Baroness Kramer said: “I’m also pleased to announce today that as we’re talking about ‘clean air’ we are making available from an investment from our ‘Clean Vehicle Technology Fund’ (CVTF), which is to help councils adopt cutting edge technology to upgrade various vehicles. We are awarding Reading £360,000 which will see more than 100 local taxis run on gas hybrid fuel, so this is yet another achievement very much driven by the council, the community and the cutting edge approach which Reading has adopted to the improvement of it’s air. The Department has been glad to be a part of this; congratulations to everyone concerned.”
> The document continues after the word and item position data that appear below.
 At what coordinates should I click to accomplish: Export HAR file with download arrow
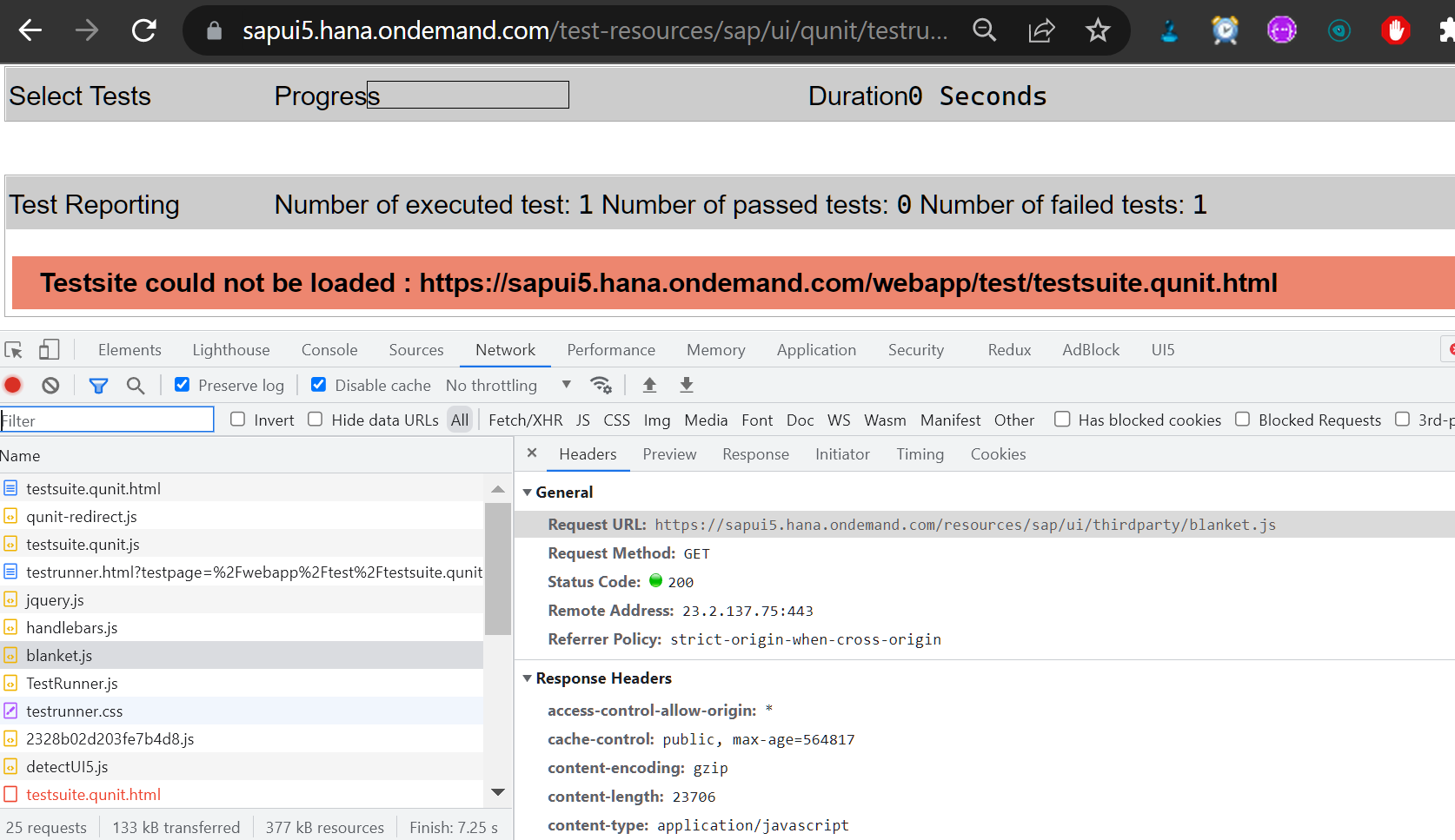pyautogui.click(x=687, y=385)
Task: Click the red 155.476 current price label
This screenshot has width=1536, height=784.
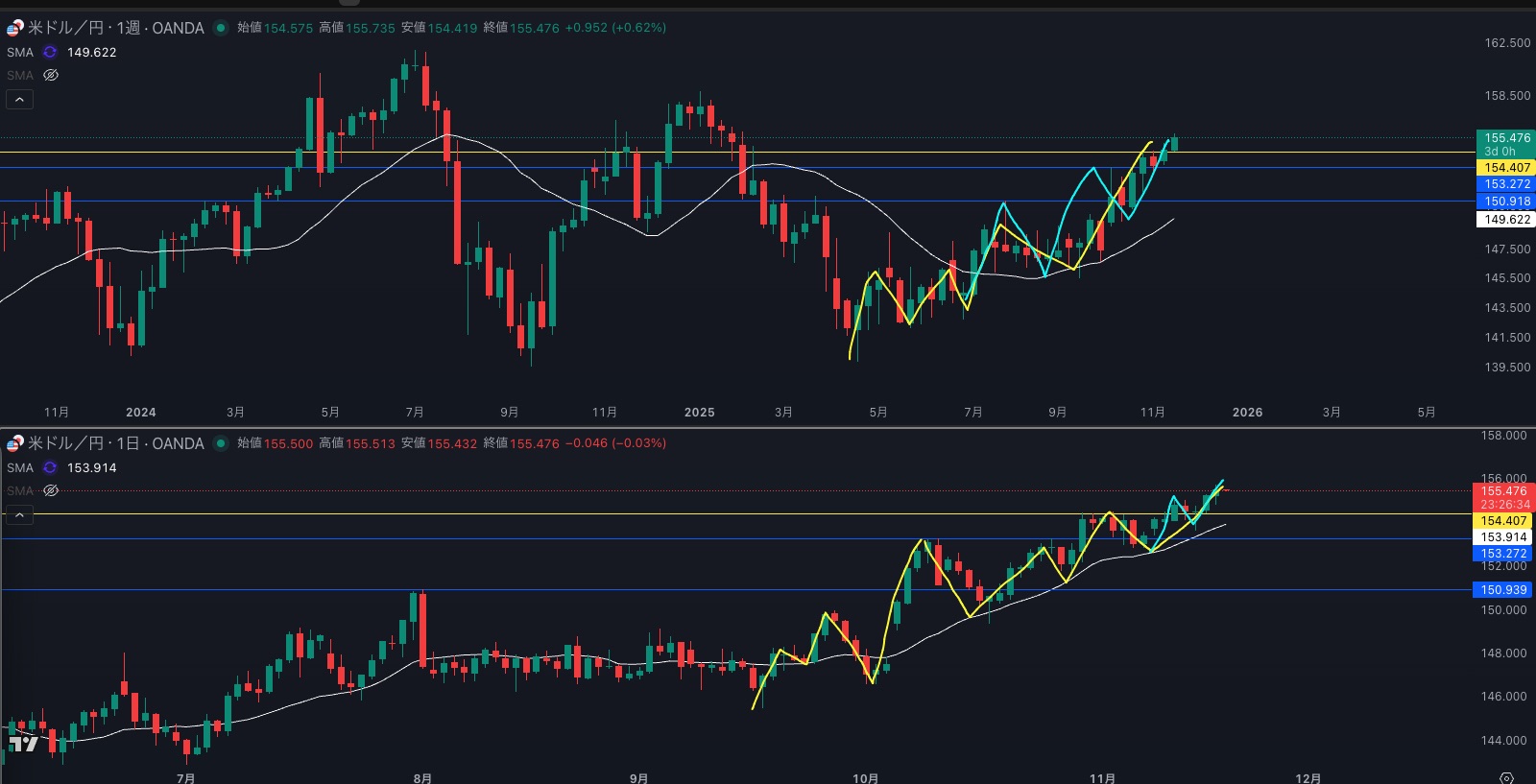Action: (1502, 491)
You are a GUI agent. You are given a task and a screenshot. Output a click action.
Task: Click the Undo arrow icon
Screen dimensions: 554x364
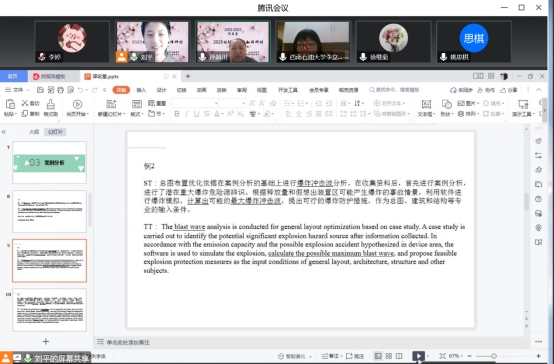pyautogui.click(x=81, y=90)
Speaking about today’s announcement, Tony Page, Reading Borough Council’s Lead Member for Strategic Environment, Planning and Transport, said:
“The opportunity for Reading’s black cab drivers to convert their vehicles to gas is the latest in a long line of Council initiatives aimed at providing environmentally friendly transport options for the town.
“We have presented this proposal to the local taxi association which resulted in a very positive reaction, from both the association and individual taxi drivers. The hybrid conversion system is predicted to significantly reduce operating costs for drivers and we therefore anticipate a strong demand for the grant scheme.
“Reading Buses is leading the way in this area with nearly 40% of their buses either hybrid or gas powered – the largest proportion of any fleet in the country. I am delighted the Council has now been successful in ensuring the town’s black cab fleet can follow suit. Along with other Council initiatives, such as ReadyBike and a new pedestrian and cycle bridge over the Thames, Reading as a town can be proud of the sustainable transport options on offer.”
CNG has traditionally been used for larger vehicles only, such as HGVs or buses, but advances in technology now mean a new and innovative CNG injection system is much more effective at blending CNG and diesel in different driving conditions.
Under the initiative, Reading Borough Council will administer a grant scheme to award funding to individual taxi drivers for the purchase of the hybrid conversion for their vehicle.
The grant will only be available for TX4 type taxis, as older models cannot be converted. At present there are 113 out of 223 black cabs in Reading which can be converted, but it is hoped that some drivers with older taxis may consider purchasing a TX4 to be eligible for the CNG conversion.
Reading Borough Council has agreed that Reading Buses will allow taxi drivers daytime access to their depot to refuel their vehicles between 9am and 5pm, and overnight access (by appointment only) between midnight and 7am. Reading Buses has also committed to supply CNG at market rate.
Monitoring of the project will be undertaken through ‘before and after’ emissions testing on an evaluation vehicle, and further emission tests at six and twelve months after the initial conversion.
Today’s event was co-hosted by the Gas Vehicle Alliance who have designed and overseen the infrastructure and Scania (Great Britain) Limited, who in turn have manufactured the gas-powered buses.